# START OF SUPPLIED DATA

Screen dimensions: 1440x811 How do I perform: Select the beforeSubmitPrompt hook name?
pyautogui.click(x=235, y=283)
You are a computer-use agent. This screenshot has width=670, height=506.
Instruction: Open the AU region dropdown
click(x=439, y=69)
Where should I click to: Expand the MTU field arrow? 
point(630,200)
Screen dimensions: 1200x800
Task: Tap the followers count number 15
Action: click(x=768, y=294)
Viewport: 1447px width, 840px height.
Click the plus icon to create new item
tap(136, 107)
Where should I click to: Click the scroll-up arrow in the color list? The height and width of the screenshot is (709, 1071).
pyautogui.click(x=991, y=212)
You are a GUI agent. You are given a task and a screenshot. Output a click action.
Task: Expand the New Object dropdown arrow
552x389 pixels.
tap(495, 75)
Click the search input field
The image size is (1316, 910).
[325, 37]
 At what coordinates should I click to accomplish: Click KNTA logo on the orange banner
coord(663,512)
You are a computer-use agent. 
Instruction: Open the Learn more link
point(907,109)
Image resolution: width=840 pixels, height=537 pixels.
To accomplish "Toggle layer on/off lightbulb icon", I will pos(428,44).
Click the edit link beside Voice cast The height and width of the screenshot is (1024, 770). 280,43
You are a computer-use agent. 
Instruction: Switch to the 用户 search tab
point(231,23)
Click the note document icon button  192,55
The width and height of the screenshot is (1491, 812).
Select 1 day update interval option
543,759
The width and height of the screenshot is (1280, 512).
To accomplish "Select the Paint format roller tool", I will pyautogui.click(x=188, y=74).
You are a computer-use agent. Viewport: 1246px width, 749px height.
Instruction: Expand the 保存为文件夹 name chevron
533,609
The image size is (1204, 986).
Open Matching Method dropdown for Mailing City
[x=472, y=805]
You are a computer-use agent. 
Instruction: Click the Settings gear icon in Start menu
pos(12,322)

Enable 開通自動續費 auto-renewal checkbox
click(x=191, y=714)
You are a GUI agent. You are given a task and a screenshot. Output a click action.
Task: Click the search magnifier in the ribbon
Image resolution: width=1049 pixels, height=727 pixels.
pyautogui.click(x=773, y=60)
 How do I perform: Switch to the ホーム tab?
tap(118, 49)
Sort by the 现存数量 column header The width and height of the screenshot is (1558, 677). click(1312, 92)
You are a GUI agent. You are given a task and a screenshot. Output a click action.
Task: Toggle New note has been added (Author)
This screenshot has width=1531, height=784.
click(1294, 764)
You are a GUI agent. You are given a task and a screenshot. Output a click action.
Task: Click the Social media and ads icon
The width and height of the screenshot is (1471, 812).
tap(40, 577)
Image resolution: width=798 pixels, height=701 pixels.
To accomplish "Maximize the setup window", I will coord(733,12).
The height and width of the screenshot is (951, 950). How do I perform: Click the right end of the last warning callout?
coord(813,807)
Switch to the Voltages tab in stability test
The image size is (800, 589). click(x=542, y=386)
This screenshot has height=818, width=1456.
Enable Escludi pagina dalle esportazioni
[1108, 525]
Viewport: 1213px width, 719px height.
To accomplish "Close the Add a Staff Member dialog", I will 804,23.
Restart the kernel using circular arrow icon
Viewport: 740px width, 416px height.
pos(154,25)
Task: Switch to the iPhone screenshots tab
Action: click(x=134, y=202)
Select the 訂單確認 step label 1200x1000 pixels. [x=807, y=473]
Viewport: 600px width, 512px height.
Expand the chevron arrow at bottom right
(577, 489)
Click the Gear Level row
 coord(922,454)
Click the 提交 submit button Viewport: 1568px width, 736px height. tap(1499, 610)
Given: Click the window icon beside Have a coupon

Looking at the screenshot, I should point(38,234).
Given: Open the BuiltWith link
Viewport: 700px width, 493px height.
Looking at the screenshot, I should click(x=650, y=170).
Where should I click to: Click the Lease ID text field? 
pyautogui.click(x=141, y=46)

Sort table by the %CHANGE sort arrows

# END OF SUPPLIED DATA

● GIVEN INSTRUCTION
Transcribe all of the data above line for line, without changing a single character.

● RESULT
Screen dimensions: 1440x811 How do I perform: Select the beforeSubmitPrompt hook name?
pyautogui.click(x=235, y=283)
You are a computer-use agent. This screenshot has width=670, height=506.
Instruction: Open the AU region dropdown
click(x=439, y=69)
Where should I click to: Expand the MTU field arrow? 
point(630,200)
Screen dimensions: 1200x800
Task: Tap the followers count number 15
Action: click(x=768, y=294)
Viewport: 1447px width, 840px height.
Click the plus icon to create new item
tap(136, 107)
Where should I click to: Click the scroll-up arrow in the color list? The height and width of the screenshot is (709, 1071).
pyautogui.click(x=991, y=212)
You are a GUI agent. You are given a task and a screenshot. Output a click action.
Task: Expand the New Object dropdown arrow
552x389 pixels.
tap(495, 75)
Click the search input field
The image size is (1316, 910).
[325, 37]
 At what coordinates should I click to accomplish: Click KNTA logo on the orange banner
coord(663,512)
You are a computer-use agent. 
Instruction: Open the Learn more link
point(907,109)
Image resolution: width=840 pixels, height=537 pixels.
To accomplish "Toggle layer on/off lightbulb icon", I will pos(428,44).
Click the edit link beside Voice cast The height and width of the screenshot is (1024, 770). 280,43
You are a computer-use agent. 
Instruction: Switch to the 用户 search tab
point(231,23)
Click the note document icon button  192,55
The width and height of the screenshot is (1491, 812).
Select 1 day update interval option
543,759
The width and height of the screenshot is (1280, 512).
To accomplish "Select the Paint format roller tool", I will pyautogui.click(x=188, y=74).
You are a computer-use agent. Viewport: 1246px width, 749px height.
Instruction: Expand the 保存为文件夹 name chevron
533,609
The image size is (1204, 986).
Open Matching Method dropdown for Mailing City
[x=472, y=805]
You are a computer-use agent. 
Instruction: Click the Settings gear icon in Start menu
pos(12,322)

Enable 開通自動續費 auto-renewal checkbox
click(x=191, y=714)
You are a GUI agent. You are given a task and a screenshot. Output a click action.
Task: Click the search magnifier in the ribbon
Image resolution: width=1049 pixels, height=727 pixels.
pyautogui.click(x=773, y=60)
 How do I perform: Switch to the ホーム tab?
tap(118, 49)
Sort by the 现存数量 column header The width and height of the screenshot is (1558, 677). click(1312, 92)
You are a GUI agent. You are given a task and a screenshot. Output a click action.
Task: Toggle New note has been added (Author)
This screenshot has width=1531, height=784.
click(1294, 764)
You are a GUI agent. You are given a task and a screenshot. Output a click action.
Task: Click the Social media and ads icon
The width and height of the screenshot is (1471, 812).
tap(40, 577)
Image resolution: width=798 pixels, height=701 pixels.
To accomplish "Maximize the setup window", I will coord(733,12).
The height and width of the screenshot is (951, 950). How do I perform: Click the right end of the last warning callout?
coord(813,807)
Switch to the Voltages tab in stability test
The image size is (800, 589). click(x=542, y=386)
This screenshot has height=818, width=1456.
Enable Escludi pagina dalle esportazioni
[1108, 525]
Viewport: 1213px width, 719px height.
To accomplish "Close the Add a Staff Member dialog", I will 804,23.
Restart the kernel using circular arrow icon
Viewport: 740px width, 416px height.
pos(154,25)
Task: Switch to the iPhone screenshots tab
Action: click(x=134, y=202)
Select the 訂單確認 step label 1200x1000 pixels. [x=807, y=473]
Viewport: 600px width, 512px height.
Expand the chevron arrow at bottom right
(577, 489)
Click the Gear Level row
 coord(922,454)
Click the 提交 submit button Viewport: 1568px width, 736px height. tap(1499, 610)
Given: Click the window icon beside Have a coupon

Looking at the screenshot, I should point(38,234).
Given: Open the BuiltWith link
Viewport: 700px width, 493px height.
Looking at the screenshot, I should click(x=650, y=170).
Where should I click to: Click the Lease ID text field? 
pyautogui.click(x=141, y=46)

Sort table by the %CHANGE sort arrows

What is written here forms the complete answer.